— Passage —
↓
Bishop: In the words of John Cleese, whenever two or three are gathered together in one place, then they shall perform the Parrot Sketch.

Interviewer: It is an ex-parrot.

Alexander Walker & Bishop (in unison): It has ceased to be.

  • They also performed another sketch called "Not the Parrot Sketch".
  • Quest for Glory II features a "Blue Parrot Inn" in Raseir. There is a deceased blue parrot hanging upside down from its perch inside the inn.
  • Quest for Glory V also features a "Dead Parrot Inn" in Silmaria.
  • A short South Park skit, created specially for the BBC's Python Night, paid homage to the Parrot Sketch. Cartman tries to explain to Kyle, the shopkeeper, that Kenny is dead, borrowing nearly all of the dialogue from the Parrot sketch. An inside joke comes from the fact that the character Kenny dies nearly every episode and strangely is alive the next episode. Directly after the sketch, Trey Parker and Matt Stone discuss the opportunity of creating more Monty Python homages while letting Terry Gilliam do South Park. The two then blackmail Terry by showing his kidnapped mother.
  • A Stargate SG-1 episode, "Into the Fire" includes a short scene where Col. O'Neill, after killing Hathor, tries to convince her followers that she's an "ex-goddess," saying, "She's gone. She is no more. She's… well, let's face it, she's a former queen."
↑
— Directive 1 —
State whether each statement agrees with the passage on the Parrot Sketch, answering yes or no and quoting the words of the passage that decide it: (a) Quest for Glory V has a "Dead Parrot Inn" in Silmaria; (b) the South Park skit was made specially for the BBC's Python Night; (c) the blue parrot inside the Blue Parrot Inn in Quest for Glory II is alive.
— Directive 2 —
Proceed with the passage on the Parrot Sketch, picking up after its final sentence.
The listing that comes next has no connection to the passage on the Parrot Sketch.

— Material provided —
↓
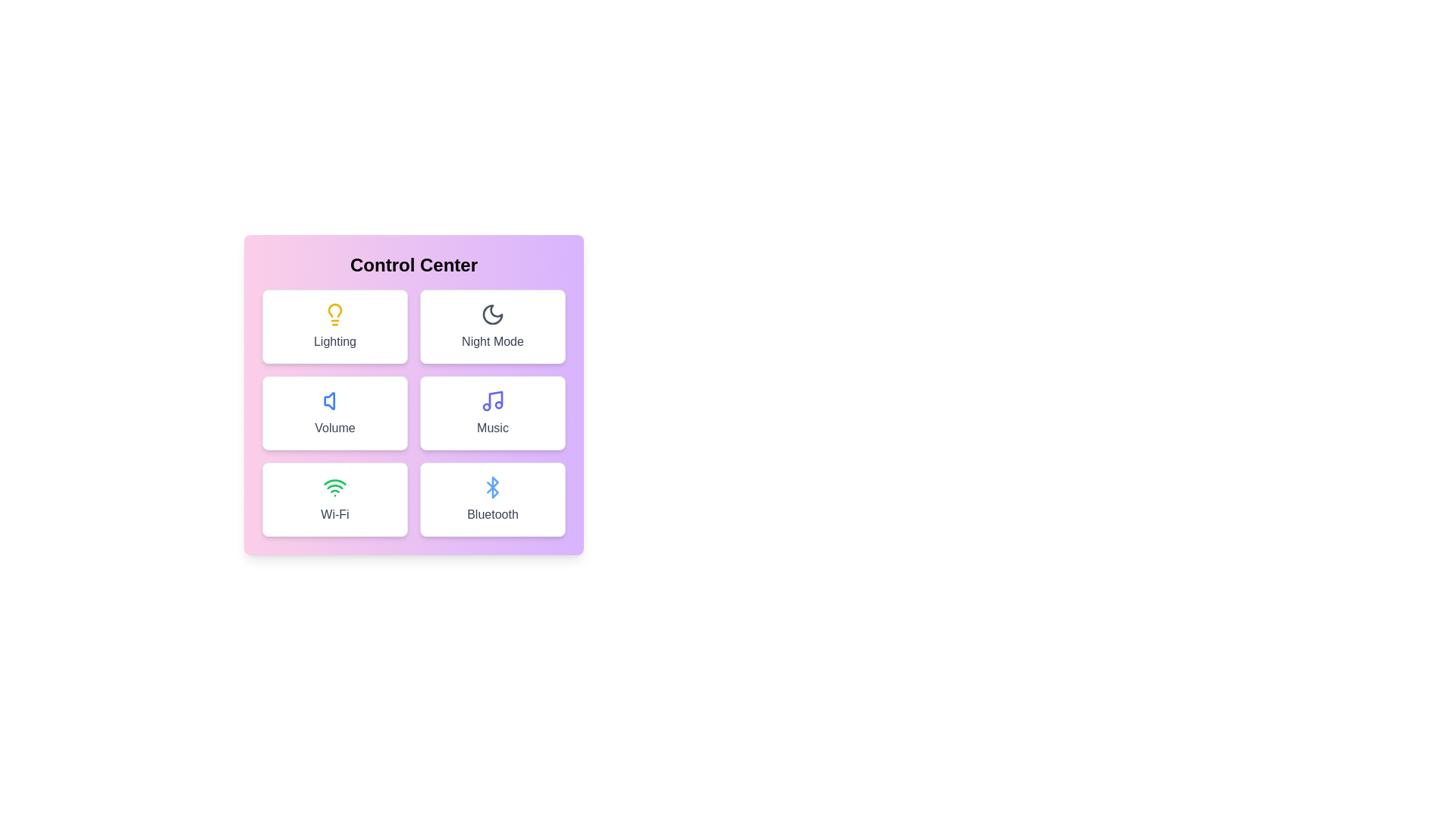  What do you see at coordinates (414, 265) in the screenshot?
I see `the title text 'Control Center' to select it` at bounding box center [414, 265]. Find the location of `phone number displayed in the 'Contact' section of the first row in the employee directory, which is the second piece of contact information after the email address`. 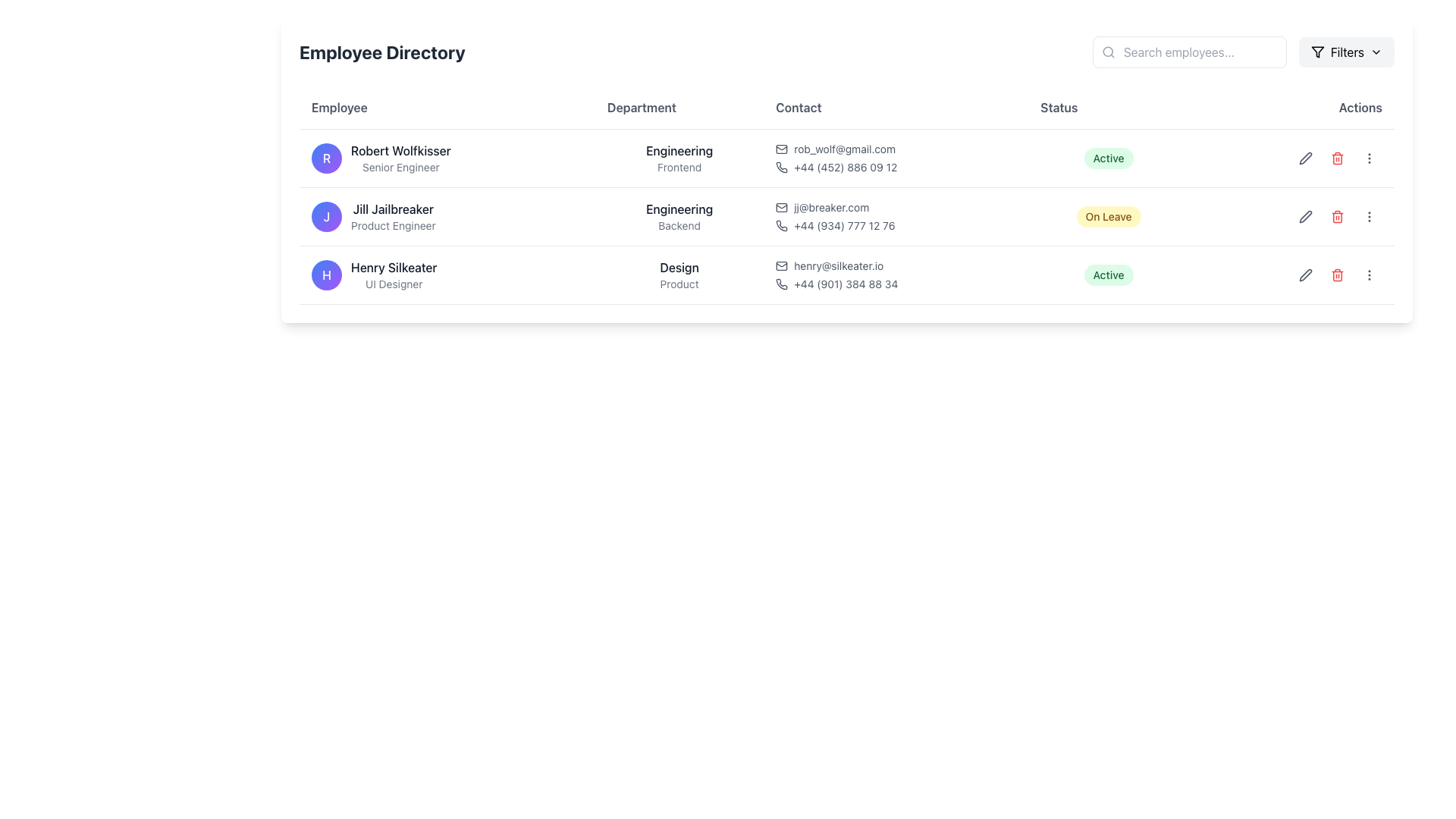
↑
— Task output 1 —
(a) Yes: "Quest for Glory V also features a "Dead Parrot Inn" in Silmaria."
(b) Yes: "created specially for the BBC's Python Night"
(c) No: "There is a deceased blue parrot hanging upside down from its perch inside the inn."

— Task output 2 —
  • The sketch was also parodied in an episode of EastEnders, where Jim Branning took his dead bird back to the pet shop. Wherein the two shop assistants go about recreating the sketch, much to Jim Branning's bemusement.
  • Also in 2001, the Australian sketch show The Micallef Pogram included a brief parody at the beginning of its last episode. The reversal here was that the bird was alive, with the Mr Praline-type character soon realising his error. Later the host complained that the anorak and type of bird were wrong as well.
  • Jerry Fodor, a philosopher known for his extensive use of jokes in his writings, describes a theory on concepts in his brief essay Having Concepts: a Brief Refutation of the Twentieth Century rhetorically saying "But this parrot too is pretty certainly dead".
  • On his 2005 tour of New Zealand, John Cleese recreated the Parrot Sketch, substituting a dead sheep for the parrot.
  • The British comedy programme The Office, written by and starring Ricky Gervais, also contains a brief reference to the dead parrot sketch. David Brent's (played by Ricky Gervais) and Chris Finch's quiz team are named the Dead Parrots and they repeat the line: "it rests in peace, if you hadn't nailed it to the perch it would be pushing up the daisies!" when introduced, to which the quiz-master, Gareth, laughs and simply says "Monty Python" while being the only one apart from Brent and Finch who looks amused.
  • On Jasper Carrot's 24 Carrot Gold Tour (where the audience voted for the material in the show) he opened with the joke: "Someone from Newark wanted the Dead Parrot sketch. Newark, the only city in England that's an anagram of Wanker."
  • The Neko Desktop Accessory for Macintosh System 7 allowed the mouse to be configured as a blue bird, which was claimed to be a "Norwegian Blue Parrot."
  • There's a brief mention of the Norwegian Blue on page 245 of Jasper Fforde's book The Big Over Easy (Mary Mary and Lord Spongg admire it for its "beautiful plumage").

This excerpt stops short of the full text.